In 2017, women are entitled to dress as they please. Except on the LPGA Tour.
Paige Spiranac was a vocal opponent of the LPGA's dress code changes.
For an organisation that has made a lot of progress in raising the profile, sponsorship support and respect for its players in recent years, the LPGA took what some see as a significant step backwards in July when members received an email titled “Important”.
The communication read like a disciplinary note from a school head mistress and outlined a new code for what was - or more accurately what wasn’t - to be tolerated in terms of on-course clothing going forward.
A series of bullet points in the email laid out the following:
Racerback with a mock or regular collar are allowed (no collar = no racerback)
Plunging necklines are NOT allowed.
Leggings, unless under a skort or shorts, are NOT allowed
Length of skirt, skort, and shorts MUST be long enough to not see your bottom area (even if covered by under shorts) at any time, standing or bent over.
Appropriate attire should be worn to pro-am parties.
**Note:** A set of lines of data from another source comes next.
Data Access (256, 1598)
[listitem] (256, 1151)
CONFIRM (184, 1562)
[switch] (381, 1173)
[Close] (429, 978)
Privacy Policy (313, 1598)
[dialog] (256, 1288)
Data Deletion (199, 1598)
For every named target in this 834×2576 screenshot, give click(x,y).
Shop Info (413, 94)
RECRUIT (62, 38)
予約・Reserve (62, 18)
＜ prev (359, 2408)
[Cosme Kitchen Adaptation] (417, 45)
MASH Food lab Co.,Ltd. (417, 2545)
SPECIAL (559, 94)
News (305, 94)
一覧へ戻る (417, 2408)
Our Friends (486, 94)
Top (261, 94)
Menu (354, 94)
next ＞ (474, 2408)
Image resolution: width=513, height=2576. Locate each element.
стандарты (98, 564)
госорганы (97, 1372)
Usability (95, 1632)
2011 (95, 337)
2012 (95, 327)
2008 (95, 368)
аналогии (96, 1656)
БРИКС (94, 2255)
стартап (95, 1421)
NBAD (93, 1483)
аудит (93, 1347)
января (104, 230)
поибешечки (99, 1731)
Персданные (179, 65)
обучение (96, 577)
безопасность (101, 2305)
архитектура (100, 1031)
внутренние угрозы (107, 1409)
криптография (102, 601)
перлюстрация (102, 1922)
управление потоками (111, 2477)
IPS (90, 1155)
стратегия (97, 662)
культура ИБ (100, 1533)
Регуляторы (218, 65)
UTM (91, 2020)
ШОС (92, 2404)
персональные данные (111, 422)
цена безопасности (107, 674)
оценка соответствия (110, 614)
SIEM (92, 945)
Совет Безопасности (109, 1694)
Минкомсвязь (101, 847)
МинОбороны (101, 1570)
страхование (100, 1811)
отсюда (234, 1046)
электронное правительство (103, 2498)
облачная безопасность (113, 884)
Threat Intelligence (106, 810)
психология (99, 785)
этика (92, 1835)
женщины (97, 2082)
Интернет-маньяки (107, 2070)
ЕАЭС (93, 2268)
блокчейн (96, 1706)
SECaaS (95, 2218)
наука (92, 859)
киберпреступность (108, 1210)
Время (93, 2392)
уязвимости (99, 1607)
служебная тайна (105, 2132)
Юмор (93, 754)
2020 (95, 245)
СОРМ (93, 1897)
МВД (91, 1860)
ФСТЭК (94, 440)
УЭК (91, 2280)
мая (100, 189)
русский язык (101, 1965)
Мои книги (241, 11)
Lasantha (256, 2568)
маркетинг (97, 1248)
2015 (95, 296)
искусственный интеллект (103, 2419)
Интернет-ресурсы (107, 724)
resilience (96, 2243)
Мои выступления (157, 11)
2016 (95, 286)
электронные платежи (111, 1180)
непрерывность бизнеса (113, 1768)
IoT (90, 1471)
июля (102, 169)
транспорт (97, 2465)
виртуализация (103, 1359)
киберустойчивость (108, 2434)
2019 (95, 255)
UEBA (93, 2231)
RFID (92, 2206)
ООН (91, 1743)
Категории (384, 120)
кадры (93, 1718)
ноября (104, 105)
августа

You should be dressing yourself to present a professional image. Unless otherwise told “no,” golf clothes are acceptable. Dressy jeans are allowed, but cut-offs or jeans with holes are NOT allowed.
Workout gear and jeans (all colors) NOT allowed inside the ropes
Joggers are NOT allowed
Not surprisingly, the edict was controversial with opinion divided on whether or not the organisation had done the right thing.
Professional golfer Paige Spiranac, whose high profile is more a result of social media presence than on-course performance, was a vocal opponent of the new regulations while LPGA players Christina Kim and Stacey Lewis were both supporters.
“I may sound like an old fuddy-duddy, but this is our place of business and I think players should look professional,” Kim told Golf.com.
“Do you really need ventilation for your side-boob? It’s not going to make your score better.”
Players aside, the move was almost universally condemned in golf and non-golf media alike with several suggesting it would stifle the growth of the game, especially among younger women.
At a more serious level, several commentators said the implementation of the dress code was a way of body shaming women and contributed to an unhealthy culture.
American Michelle Wie is among many LPGA players who have long worn athletic clothing on the golf course.
“While the men’s dress code is all about ensuring players look smart, the LPGA’s standards seem obsessed with policing women’s bodies – targeting cleavages and skirt lengths,” wrote Marie Claire’s Megan C Hills.
“By focusing on ‘plunging necklines’ and a woman’s ‘bottom area’, professionalism takes a backseat.
“Instead these athletes’ bodies are being treated as sexual objects, implying that their breasts and legs somehow take away from their impressive athleticism.”
The changes to the dress code suggest a line in the sand has been drawn by the LPGA and significant numbers among its membership reside on each side.
It will continue to bubble away mostly unnoticed but rest assured that for the players and the Tour itself it is a more important issue than week-to-week tournament results.